• **Try it**
In the entries below, count every line containing "panel". Return the number and nothing else.

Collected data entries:
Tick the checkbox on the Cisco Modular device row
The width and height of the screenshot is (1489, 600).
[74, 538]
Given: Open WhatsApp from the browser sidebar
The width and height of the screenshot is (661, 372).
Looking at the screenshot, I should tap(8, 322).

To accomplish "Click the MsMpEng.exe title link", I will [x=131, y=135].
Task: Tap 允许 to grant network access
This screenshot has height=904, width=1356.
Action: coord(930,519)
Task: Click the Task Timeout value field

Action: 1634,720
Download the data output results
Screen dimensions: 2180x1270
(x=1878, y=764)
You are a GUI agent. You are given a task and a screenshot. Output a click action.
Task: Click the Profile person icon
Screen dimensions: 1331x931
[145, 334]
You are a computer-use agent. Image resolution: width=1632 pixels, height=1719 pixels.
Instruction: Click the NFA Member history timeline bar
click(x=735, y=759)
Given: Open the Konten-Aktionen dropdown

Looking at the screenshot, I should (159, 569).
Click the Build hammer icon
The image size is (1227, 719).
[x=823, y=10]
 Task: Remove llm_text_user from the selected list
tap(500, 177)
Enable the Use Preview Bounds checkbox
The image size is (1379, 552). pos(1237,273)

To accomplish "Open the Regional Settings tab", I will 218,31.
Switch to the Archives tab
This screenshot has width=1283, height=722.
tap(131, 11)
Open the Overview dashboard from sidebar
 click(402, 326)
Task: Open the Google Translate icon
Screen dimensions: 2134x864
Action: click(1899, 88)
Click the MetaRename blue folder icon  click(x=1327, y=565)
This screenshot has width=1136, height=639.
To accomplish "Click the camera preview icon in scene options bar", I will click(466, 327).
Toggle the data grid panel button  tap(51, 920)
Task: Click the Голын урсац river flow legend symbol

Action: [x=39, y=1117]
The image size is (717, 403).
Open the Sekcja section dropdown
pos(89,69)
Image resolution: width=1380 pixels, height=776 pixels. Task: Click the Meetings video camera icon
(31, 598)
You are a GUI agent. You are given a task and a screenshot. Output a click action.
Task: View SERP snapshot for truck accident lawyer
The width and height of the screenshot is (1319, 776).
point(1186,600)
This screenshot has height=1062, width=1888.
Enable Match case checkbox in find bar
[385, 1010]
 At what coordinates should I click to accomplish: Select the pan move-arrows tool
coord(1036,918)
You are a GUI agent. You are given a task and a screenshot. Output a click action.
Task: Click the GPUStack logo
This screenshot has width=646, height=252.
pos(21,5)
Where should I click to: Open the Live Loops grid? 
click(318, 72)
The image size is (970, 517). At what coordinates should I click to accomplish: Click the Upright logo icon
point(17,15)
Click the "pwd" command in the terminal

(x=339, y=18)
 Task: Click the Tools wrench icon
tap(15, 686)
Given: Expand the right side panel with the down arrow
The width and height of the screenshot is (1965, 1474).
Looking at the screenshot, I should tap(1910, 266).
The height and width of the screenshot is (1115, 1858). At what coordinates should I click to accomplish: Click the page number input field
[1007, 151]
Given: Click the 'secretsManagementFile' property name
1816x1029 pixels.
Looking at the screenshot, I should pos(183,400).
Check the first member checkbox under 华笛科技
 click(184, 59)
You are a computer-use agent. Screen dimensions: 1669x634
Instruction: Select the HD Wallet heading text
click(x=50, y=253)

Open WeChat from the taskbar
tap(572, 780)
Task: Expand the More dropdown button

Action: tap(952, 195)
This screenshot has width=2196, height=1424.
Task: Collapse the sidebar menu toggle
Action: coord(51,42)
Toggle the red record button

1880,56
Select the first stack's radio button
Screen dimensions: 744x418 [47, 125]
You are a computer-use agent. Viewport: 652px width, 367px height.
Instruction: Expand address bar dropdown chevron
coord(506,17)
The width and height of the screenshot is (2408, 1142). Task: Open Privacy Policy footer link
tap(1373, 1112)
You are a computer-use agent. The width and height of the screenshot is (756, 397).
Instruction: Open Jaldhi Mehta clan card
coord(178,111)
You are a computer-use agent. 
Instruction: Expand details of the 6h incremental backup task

• **Exercise solution**
2